Monday, March 05, 2018

The Oppenheimer Report 3/5/18


This probably falls into the category “I’ve run out of things to discuss in this report,” but humor me. 

We bought a food dehydrator a few months ago, and while it took me a while to get the hang of dehydrating food, I use it all the time now. With all the health problems Shauna has been experiencing, I’ve learned that there is a clear connection between autoimmune illnesses and problems with the gut. Because Shauna has Crohn’s Disease, and a myriad of other potentially related autoimmune disorders, I have been experimenting with dietary changes which might allow her besieged bowel to heal. We’re now eating more plant-based foods, and we have substantially reduced the amount of dairy, grains, and animal fat we consume. I bought the food dehydrator because I was looking for nutritional alternatives to corn chips and other snacks we used to eat. I have tried dehydrating a variety of fruits and vegetables and have found several we really like. The best part about a food dehydrator is that we no longer have spoilage; I simply dehydrate leftover fruit and vegetables before they can spoil. Dehydrated foods maintain much of their raw nutritional values, keep for a long time, and can be re-hydrated to be added to soups and stews.  

Here’s the issue. Neurotic individual that I am, it occurred to me the other day, as I was cutting up the fifteenth apple for the food dehydrator, that I may be subconsciously hunkering down. I think I may be going into survivor mode. I’m watching all these stories on the news about climate change and weather disasters, crazy despots and nuclear Armageddon, the seemingly exponential rise in mass shootings in public places, and of course Baby Rump’s daily chaos-inducing foot-in-mouth tweet, and I think all this negativity is eroding my anemic sense of security. Stress is widely considered to be a fertilizer for ill health, and I don’t think the world has ever seemed more stressed than it does right now. Just the other day, our quiet little rural community made the national news because there was a triple murder/suicide, very close to our home. Americans can’t seem to persuade their NRA-paid-for leaders that it is a wise decision to make automatic weapons a little harder to purchase, so I’m thinking the horse is out of the barn, barking up the wrong tree with both oars out of the water, and it didn’t look before it leaped. The talking heads keep drumming it into my head that the world is stockpiling ridiculously overpowered weapons ( if you can’t hit that rabbit you’re hunting with the first shot, the next fifty or sixty are bound to do the trick), wiping out endangered species (white rhino, you’re next), warming up the planet, and hating just about anybody who doesn’t look, act, or worship like us; and here I am, frantically cutting up food for dehydration, so that when civilization finally does reach that fast-approaching tipping point, Shauna, Jasper and I will have a three month supply of dried apples and beef jerky on which to survive. I’ve become a closet hunker-downer.       

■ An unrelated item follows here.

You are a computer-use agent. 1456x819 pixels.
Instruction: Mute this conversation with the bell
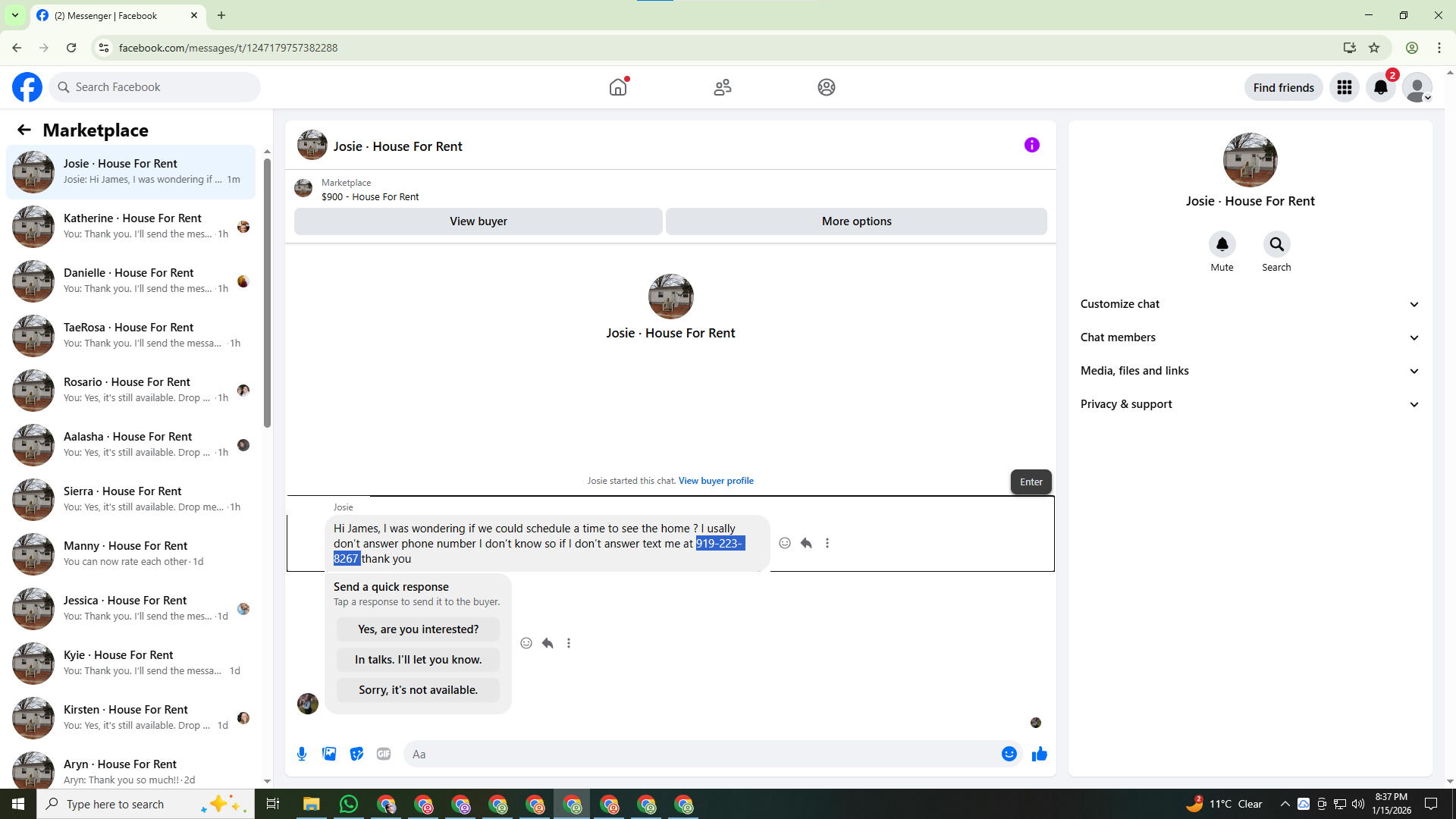(1222, 244)
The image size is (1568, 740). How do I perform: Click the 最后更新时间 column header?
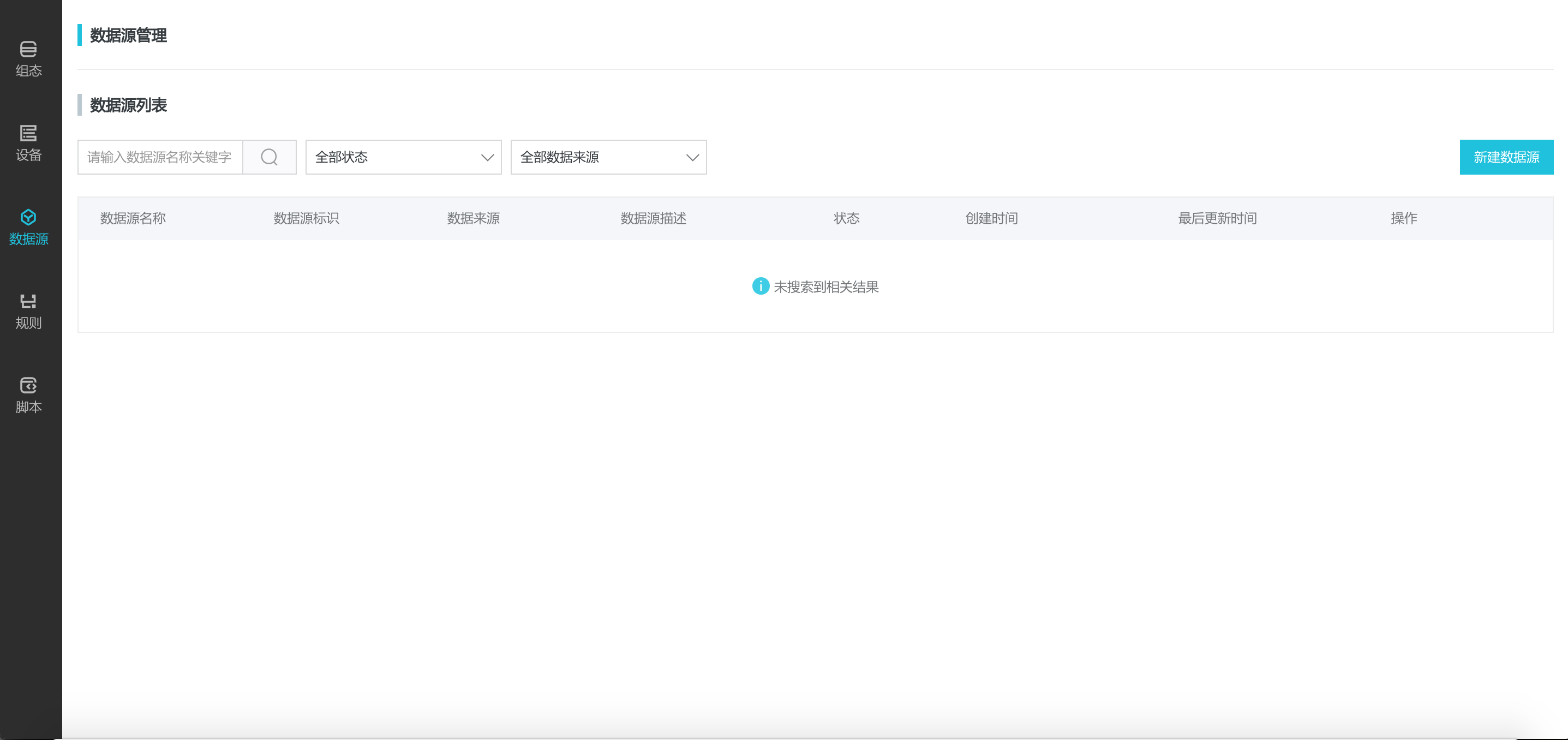tap(1217, 218)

When I was seven or eight years old, many of my friends lived in houses with bomb shelters. Cuba and the evil Russians had missiles pointed at the U.S., and we were told it was just a matter of time before someone blinked. We practiced drills in our school wherein we hid under our flimsy desks when an alarm was sounded. Even at that early age, I was skeptical that hiding under the desk was going to save me from a nuclear blast. I guess history is once again repeating itself, except now I won’t be hiding under a desk, I’ll be in my basement with a garbage bag full of dried fruit.